====== Records for the task
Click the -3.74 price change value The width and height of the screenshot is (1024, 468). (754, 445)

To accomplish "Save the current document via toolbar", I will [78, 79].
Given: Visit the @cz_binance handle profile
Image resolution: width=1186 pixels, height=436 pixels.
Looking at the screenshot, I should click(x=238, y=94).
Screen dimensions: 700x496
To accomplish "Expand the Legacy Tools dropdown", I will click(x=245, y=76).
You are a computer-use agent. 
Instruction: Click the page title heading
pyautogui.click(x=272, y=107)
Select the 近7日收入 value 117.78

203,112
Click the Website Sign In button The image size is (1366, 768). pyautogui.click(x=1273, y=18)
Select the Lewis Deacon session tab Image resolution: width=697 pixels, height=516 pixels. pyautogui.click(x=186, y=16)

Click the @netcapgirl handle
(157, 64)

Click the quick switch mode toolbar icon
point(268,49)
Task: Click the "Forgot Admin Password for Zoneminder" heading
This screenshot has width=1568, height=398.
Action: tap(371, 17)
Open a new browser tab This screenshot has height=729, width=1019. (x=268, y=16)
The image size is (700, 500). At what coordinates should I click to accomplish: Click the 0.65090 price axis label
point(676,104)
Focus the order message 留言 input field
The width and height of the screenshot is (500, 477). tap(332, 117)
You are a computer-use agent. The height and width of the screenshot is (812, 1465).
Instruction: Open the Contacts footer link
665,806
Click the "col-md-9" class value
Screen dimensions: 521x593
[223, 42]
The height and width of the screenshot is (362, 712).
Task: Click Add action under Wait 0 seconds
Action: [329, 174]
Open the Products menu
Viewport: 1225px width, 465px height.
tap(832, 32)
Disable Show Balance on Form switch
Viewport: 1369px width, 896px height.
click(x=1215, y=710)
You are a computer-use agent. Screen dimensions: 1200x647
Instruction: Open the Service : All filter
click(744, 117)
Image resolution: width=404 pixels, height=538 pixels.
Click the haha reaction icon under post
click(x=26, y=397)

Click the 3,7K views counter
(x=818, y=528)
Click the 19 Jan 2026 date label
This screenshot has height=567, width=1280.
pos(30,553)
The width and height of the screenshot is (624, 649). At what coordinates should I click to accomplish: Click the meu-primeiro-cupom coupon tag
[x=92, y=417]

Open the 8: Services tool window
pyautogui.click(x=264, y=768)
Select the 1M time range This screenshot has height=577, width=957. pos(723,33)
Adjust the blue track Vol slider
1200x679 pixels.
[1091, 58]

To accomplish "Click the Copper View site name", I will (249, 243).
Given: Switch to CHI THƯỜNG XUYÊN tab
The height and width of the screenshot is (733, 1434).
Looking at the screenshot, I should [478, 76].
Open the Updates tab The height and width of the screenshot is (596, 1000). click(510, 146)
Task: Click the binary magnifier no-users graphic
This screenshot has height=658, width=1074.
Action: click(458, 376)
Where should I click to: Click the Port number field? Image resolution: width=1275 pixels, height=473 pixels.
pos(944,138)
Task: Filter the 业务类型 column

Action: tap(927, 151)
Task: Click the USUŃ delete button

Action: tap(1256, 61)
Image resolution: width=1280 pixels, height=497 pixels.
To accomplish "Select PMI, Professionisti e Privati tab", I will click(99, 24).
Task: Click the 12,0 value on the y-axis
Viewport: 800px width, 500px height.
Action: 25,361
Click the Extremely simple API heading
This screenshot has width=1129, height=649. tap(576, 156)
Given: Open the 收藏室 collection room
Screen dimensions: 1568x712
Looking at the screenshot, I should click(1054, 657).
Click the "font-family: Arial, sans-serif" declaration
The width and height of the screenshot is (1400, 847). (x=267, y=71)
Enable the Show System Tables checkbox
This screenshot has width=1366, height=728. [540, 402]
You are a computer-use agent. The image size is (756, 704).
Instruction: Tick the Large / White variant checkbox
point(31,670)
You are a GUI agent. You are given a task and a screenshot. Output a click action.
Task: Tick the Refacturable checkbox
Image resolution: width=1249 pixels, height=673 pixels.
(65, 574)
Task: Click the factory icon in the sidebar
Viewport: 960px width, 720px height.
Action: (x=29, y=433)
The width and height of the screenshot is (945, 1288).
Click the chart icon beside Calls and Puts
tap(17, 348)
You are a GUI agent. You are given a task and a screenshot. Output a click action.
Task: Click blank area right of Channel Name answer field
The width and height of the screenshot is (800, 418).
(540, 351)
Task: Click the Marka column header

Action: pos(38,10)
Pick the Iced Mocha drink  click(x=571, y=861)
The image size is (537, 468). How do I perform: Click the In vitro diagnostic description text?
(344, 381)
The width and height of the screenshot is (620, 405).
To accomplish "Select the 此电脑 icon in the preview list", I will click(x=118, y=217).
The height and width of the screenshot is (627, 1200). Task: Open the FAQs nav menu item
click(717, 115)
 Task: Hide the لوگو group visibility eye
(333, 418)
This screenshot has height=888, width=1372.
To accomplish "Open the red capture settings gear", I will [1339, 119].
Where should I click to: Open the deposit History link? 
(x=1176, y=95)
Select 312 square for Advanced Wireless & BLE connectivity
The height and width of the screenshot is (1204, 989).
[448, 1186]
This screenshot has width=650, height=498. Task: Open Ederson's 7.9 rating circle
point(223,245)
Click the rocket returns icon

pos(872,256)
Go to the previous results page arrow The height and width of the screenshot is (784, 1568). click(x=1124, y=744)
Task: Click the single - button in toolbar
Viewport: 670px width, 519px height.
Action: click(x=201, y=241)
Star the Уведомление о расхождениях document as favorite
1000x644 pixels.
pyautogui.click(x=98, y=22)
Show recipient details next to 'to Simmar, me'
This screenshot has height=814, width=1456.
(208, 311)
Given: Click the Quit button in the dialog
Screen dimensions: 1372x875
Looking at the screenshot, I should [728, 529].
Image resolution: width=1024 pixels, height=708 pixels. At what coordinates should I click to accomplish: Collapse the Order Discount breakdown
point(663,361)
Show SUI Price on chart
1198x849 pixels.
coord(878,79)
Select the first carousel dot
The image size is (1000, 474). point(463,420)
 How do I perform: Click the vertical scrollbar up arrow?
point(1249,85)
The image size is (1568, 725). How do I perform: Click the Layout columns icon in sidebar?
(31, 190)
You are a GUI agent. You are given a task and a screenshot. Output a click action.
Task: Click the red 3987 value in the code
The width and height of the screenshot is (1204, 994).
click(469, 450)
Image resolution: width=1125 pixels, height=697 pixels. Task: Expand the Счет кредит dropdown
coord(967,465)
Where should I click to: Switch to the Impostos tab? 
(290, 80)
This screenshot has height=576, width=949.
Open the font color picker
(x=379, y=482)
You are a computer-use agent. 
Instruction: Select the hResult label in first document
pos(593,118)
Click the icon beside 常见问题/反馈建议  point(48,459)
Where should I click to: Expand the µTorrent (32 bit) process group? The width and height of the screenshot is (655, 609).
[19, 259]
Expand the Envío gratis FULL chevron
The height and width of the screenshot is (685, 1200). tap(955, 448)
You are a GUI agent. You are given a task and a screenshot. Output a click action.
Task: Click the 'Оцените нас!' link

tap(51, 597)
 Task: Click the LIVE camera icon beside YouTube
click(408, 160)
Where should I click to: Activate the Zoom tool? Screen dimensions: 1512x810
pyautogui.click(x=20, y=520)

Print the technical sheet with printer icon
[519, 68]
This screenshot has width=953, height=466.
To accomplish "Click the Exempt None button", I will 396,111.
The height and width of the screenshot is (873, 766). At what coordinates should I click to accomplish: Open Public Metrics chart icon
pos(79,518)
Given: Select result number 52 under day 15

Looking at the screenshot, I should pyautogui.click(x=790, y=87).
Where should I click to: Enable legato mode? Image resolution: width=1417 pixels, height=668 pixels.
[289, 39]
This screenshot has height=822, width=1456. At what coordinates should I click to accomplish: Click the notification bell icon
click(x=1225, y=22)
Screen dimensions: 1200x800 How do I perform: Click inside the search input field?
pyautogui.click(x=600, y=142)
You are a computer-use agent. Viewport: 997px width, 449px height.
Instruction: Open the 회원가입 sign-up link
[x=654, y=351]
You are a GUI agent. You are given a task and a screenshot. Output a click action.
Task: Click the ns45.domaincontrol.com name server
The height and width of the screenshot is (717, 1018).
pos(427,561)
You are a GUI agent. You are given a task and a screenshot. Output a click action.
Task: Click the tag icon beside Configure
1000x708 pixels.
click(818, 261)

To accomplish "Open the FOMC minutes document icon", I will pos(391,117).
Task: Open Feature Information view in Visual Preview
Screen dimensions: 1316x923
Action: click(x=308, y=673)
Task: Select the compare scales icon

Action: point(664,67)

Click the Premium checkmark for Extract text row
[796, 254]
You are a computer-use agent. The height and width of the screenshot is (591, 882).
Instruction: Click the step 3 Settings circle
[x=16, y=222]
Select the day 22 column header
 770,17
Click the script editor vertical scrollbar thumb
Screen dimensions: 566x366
============
Which lines above include the word "computer"? Pick them out and copy them.

You are a computer-use agent. 
You are a computer-use agent. The height and width of the screenshot is (812, 1465).
You are a computer-use agent. Screen dimensions: 1200x647
You are a computer-use agent. The image size is (756, 704).
You are a computer-use agent. 
You are a computer-use agent. Viewport: 997px width, 449px height.
You are a computer-use agent. The height and width of the screenshot is (591, 882).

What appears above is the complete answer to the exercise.